## [Description of the task]
Apart from the pictures, write out the records that follow exactly.

## [Dataset entries]
______________________________
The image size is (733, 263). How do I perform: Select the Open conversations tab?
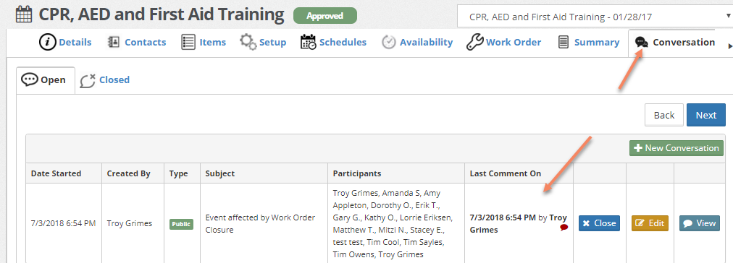(46, 80)
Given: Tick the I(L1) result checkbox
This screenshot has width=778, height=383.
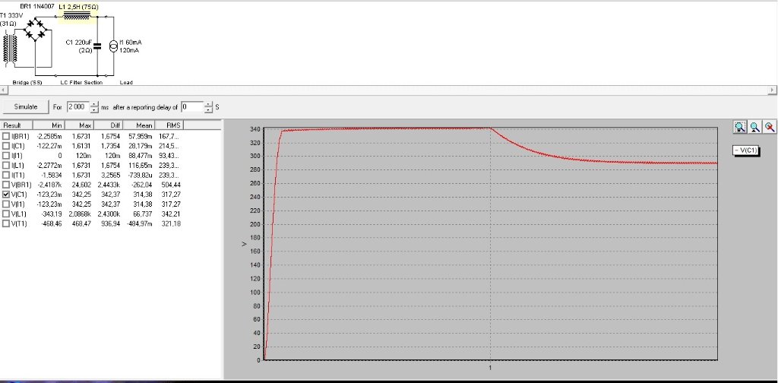Looking at the screenshot, I should tap(6, 164).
______________________________
## [Written response]
The image size is (733, 263). How do I perform: Select the Open conversations tab?
(46, 80)
Given: Tick the I(L1) result checkbox
This screenshot has width=778, height=383.
Looking at the screenshot, I should tap(6, 164).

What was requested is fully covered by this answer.